Just pasted answers to the draft-03 review:

 

http://www.ietf.org/mail-archive/web/bmwg/current/msg02413.html

 

==========PJ ===============

OK, I'm happy with that. Please clarify this in section 4.3.3, eg:

 

      Various Flow monitoring implementations might use different

      default values regarding the export of Control Information

      [RFC5470]. Note that Control Information includes IPFIX Options and Templates [RFC5101].

      The Flow Export corresponding to Control Information ...

==========PJ ===============

 

Clarified - see the text please

 

 

==========PJ ===============

Note that Control Information includes IPFIX Options and Templates [RFC5101].

==========PJ ===============

 

Yes, I know that - what is your point here please ??

 

 

==========PJ ===============

Per Brian's feedback, please add to section 4.5:

 

    Packet sampling and flow sampling is out of scope of this document.

    This document applies to situations without packet or flow sampling.

==========PJ ===============

 

Added

 

==========PJ ===============

Section 1: remove "the":

 

    is provided in the section 3.3.

(And many more times, throughout the document - eg, at the end

of Section 3.1, in Section 3.4.1, at the very end of 3.4.2, ...  Please search yourself.)

==========PJ ===============

 

Searched and removed or occurences.

 

==========PJ ===============

In section 1, at the bottom of page 2, write "DUT's" and remove "support":

 

    The only restriction may be the DUT's lack

    of support for Flow monitoring support of the particular traffic

    type.

==========PJ ===============

 

Changed

 

==========PJ ===============

Section 2.2.5:

 

     mention that there SHOULD NOT be any export filtering, so that all the expired cache entries are exported.
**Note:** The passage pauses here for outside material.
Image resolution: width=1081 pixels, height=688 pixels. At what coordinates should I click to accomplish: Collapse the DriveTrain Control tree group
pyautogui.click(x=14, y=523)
If there is export filtering and it can't be disabled, this needs to be noted.

==========PJ ===============

 

Added as suggested

 

==========PJ ===============

Also in section 3.1, I had said:

==========PJ ===============

 

I answered this in the previous review already:

http://www.ietf.org/mail-archive/web/bmwg/current/msg02413.html

 

==========PJ ===============

Section 3.4.1:

 

   In this scenario every packet seen by the DUT creates a

   new Cache entry and forces the DUT to the full Cache processing fill the Cache

   instead of just updating packet and byte counters on of an already

   existing Cache entry.

==========PJ ===============

 

Changed

 

==========PJ ===============

Section 3.4.2: the indentation of the second line in each point is wrong - compare with other a/b/c immediately above and below:

==========PJ ===============

 

Changed

 

==========PJ ===============

Section 4.1:

 

s/if/whether/

 

   The ideal way to implement the measurement is by using a single

   device to provide the sender and receiver capabilities with a sending

   port and a receiving port. This allows for an easy check if whether all the

   traffic sent by the sender was re-transmitted by the DUT and received

   at the receiver.

 

PJ: If the sender and receiver are independent (ie, two devices), then there needs to be another link directly from the sender to the receiver (ie, not through the DUT), so the receiver can make that comparison.

 

- how can the comparison be made if the tester is unable to implement your suggestion of a single device?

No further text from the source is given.